START Items
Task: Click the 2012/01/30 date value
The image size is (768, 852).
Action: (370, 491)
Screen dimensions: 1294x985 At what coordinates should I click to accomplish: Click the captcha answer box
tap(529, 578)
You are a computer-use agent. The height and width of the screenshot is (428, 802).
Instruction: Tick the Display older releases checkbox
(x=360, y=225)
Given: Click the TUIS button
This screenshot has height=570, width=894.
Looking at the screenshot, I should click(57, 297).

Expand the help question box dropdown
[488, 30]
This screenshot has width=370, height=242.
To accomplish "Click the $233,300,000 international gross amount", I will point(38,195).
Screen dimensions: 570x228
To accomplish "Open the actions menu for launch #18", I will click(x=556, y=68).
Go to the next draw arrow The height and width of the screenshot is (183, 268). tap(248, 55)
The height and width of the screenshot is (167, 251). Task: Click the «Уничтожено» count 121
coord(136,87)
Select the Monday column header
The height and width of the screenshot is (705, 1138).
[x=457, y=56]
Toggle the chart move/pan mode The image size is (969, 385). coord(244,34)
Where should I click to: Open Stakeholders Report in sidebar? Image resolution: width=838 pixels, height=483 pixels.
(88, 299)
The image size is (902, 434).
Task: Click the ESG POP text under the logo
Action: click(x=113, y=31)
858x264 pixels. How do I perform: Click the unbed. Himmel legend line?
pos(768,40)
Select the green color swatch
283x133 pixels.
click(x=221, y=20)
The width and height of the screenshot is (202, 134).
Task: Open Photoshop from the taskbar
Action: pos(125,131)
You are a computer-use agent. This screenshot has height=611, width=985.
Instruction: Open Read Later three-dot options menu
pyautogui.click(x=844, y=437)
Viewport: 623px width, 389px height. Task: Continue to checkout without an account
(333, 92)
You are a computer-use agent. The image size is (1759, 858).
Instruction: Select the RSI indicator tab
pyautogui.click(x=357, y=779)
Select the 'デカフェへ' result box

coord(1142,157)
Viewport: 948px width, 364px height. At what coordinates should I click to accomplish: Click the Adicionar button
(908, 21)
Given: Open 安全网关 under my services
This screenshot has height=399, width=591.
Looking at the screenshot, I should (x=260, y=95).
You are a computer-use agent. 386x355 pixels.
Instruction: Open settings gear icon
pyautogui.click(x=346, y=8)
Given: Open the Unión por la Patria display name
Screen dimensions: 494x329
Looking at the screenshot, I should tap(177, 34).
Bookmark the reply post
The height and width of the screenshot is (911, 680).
END Items
Rewrite all of the material above, replacing "computer-use agent" with "screen-control agent" and leaving everything else unchanged.

§ Exercise solution:
Task: Click the 2012/01/30 date value
The image size is (768, 852).
Action: (370, 491)
Screen dimensions: 1294x985 At what coordinates should I click to accomplish: Click the captcha answer box
tap(529, 578)
You are a screen-control agent. The height and width of the screenshot is (428, 802).
Instruction: Tick the Display older releases checkbox
(x=360, y=225)
Given: Click the TUIS button
This screenshot has height=570, width=894.
Looking at the screenshot, I should click(57, 297).

Expand the help question box dropdown
[488, 30]
This screenshot has width=370, height=242.
To accomplish "Click the $233,300,000 international gross amount", I will point(38,195).
Screen dimensions: 570x228
To accomplish "Open the actions menu for launch #18", I will click(x=556, y=68).
Go to the next draw arrow The height and width of the screenshot is (183, 268). tap(248, 55)
The height and width of the screenshot is (167, 251). Task: Click the «Уничтожено» count 121
coord(136,87)
Select the Monday column header
The height and width of the screenshot is (705, 1138).
[x=457, y=56]
Toggle the chart move/pan mode The image size is (969, 385). coord(244,34)
Where should I click to: Open Stakeholders Report in sidebar? Image resolution: width=838 pixels, height=483 pixels.
(88, 299)
The image size is (902, 434).
Task: Click the ESG POP text under the logo
Action: click(x=113, y=31)
858x264 pixels. How do I perform: Click the unbed. Himmel legend line?
pos(768,40)
Select the green color swatch
283x133 pixels.
click(x=221, y=20)
The width and height of the screenshot is (202, 134).
Task: Open Photoshop from the taskbar
Action: pos(125,131)
You are a screen-control agent. This screenshot has height=611, width=985.
Instruction: Open Read Later three-dot options menu
pyautogui.click(x=844, y=437)
Viewport: 623px width, 389px height. Task: Continue to checkout without an account
(333, 92)
You are a screen-control agent. The image size is (1759, 858).
Instruction: Select the RSI indicator tab
pyautogui.click(x=357, y=779)
Select the 'デカフェへ' result box

coord(1142,157)
Viewport: 948px width, 364px height. At what coordinates should I click to accomplish: Click the Adicionar button
(908, 21)
Given: Open 安全网关 under my services
This screenshot has height=399, width=591.
Looking at the screenshot, I should (x=260, y=95).
You are a screen-control agent. 386x355 pixels.
Instruction: Open settings gear icon
pyautogui.click(x=346, y=8)
Given: Open the Unión por la Patria display name
Screen dimensions: 494x329
Looking at the screenshot, I should tap(177, 34).
Bookmark the reply post
The height and width of the screenshot is (911, 680).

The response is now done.